§ TEXTE
++++++++++++++++++++
C’est tantôt l’aîné, tantôt le bébé. Ou le moins sage, le plus beau, le plus zigoto… Beaucoup de parents élisent un préféré (fille ou garçon, c’est selon) parmi leurs enfants. Tout en le niant farouchement, bien sûr. (Ce dont ils ont bien raison.)

Quand Marine s’écorche un genou, elle sait qu’on haussera les épaules devant ce « bobo de rien du tout ». Si sa soeur trébuche, ce sera, par contre, la trousse de secours et les câlins illico. Pierrot, lui, a bien compris que ses ragots d’école, qu’il meurt d’envie de rapporter le soir à table, ne seront jamais commentés. Alors que les singeries même pas marrantes de son frère aîné trouveront chaque fois un public scotché… C’est comme ça. Dans d’innombrables familles de toutes les cultures du monde entier, c’est l’un des secrets les mieux gardés : des rejetons préférés, conscients de bénéficier d’un traitement de faveur, n’en pipent mot à personne – de crainte de perdre leur statut de privilégié. Leurs frères et soeurs « moins intéressants », disons, ont beau trépigner, en silence ou à cris, rien n’y fait. Sur leurs vies, leurs parents le nieront farouchement : « Non, nous n’avons aucun chouchou parmi vous. » Cette assertion douteuse, ils l’affirmeront avec sérieux, la répéteront inlassablement, en toute occasion. Mais dans la grande majorité des cas… ils mentiront.

La vérité est crue, et pas souvent bonne à entendre : la plupart des parents marquent en effet une préférence pour l’un de leurs descendants. Une étude californienne a conclu, après avoir suivi de près, durant trois ans, les membres de 384 noyaux familiaux (en interviewant et en filmant les protagonistes), que 65 % des mères et 70 % des pères montraient une forme de favoritisme à l’égard d’un de leurs enfants – souvent le premier fils pour la mère, et la dernière fille pour le père. Pour le pédopsychiatre Jean-Yves Hayez, professeur émérite à la faculté de médecine de l’UCL, c’est sans doute exact. Car « chacun de nous a des attentes différentes en fonction de son histoire. Quand nos enfants naissent, on se sent un peu plus en phase, un peu plus complice avec l’un ou l’autre. Soit qu’on se retrouve parfaitement en lui, soit, au contraire, parce qu’il entreprend des choses qu’on n’avait justement pas osées. Ça fait partie de la vie ».
++++++++++++++++++++
§ BLOC DE DONNÉES
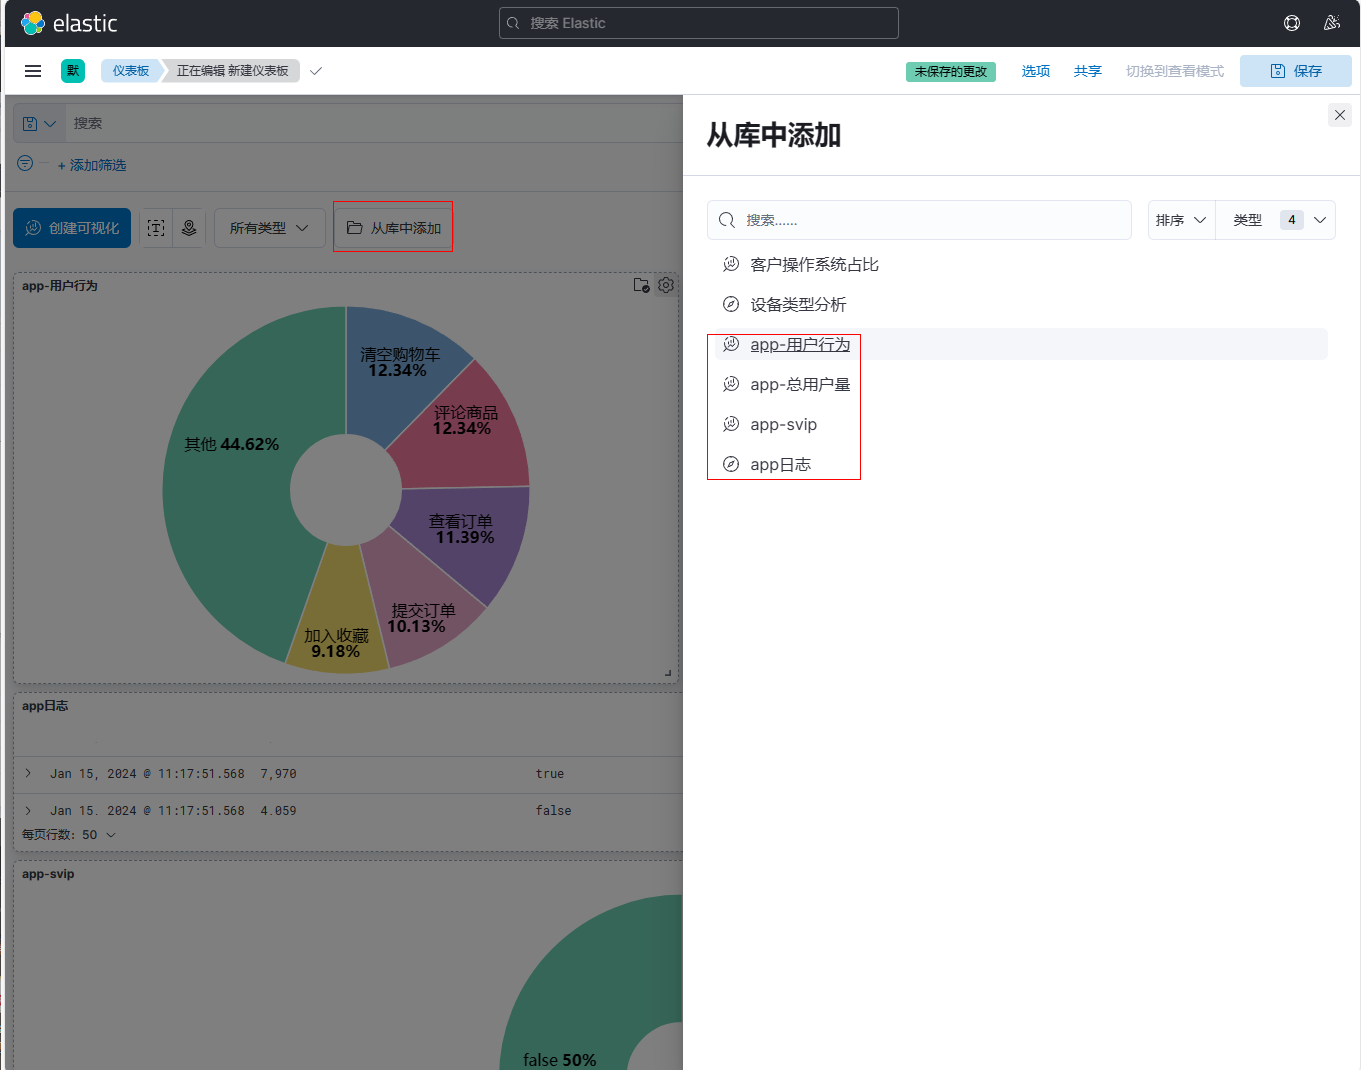Select app-总用户量 from the library list
Viewport: 1361px width, 1070px height.
pos(800,385)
++++++++++++++++++++
§ CONSIGNE
Pour chaque affirmation, répondez par oui ou par non selon ce que dit le texte sur les enfants préférés, et citez les mots du texte qui tranchent : (a) l'étude californienne a suivi les familles pendant trois ans ; (b) l'étude a porté sur 500 familles ; (c) d'après l'étude, la mère préfère souvent la dernière fille.

§ RÉPONSE
(a) Oui : « durant trois ans ».
(b) Non : « 384 noyaux familiaux ».
(c) Non : « souvent le premier fils pour la mère ».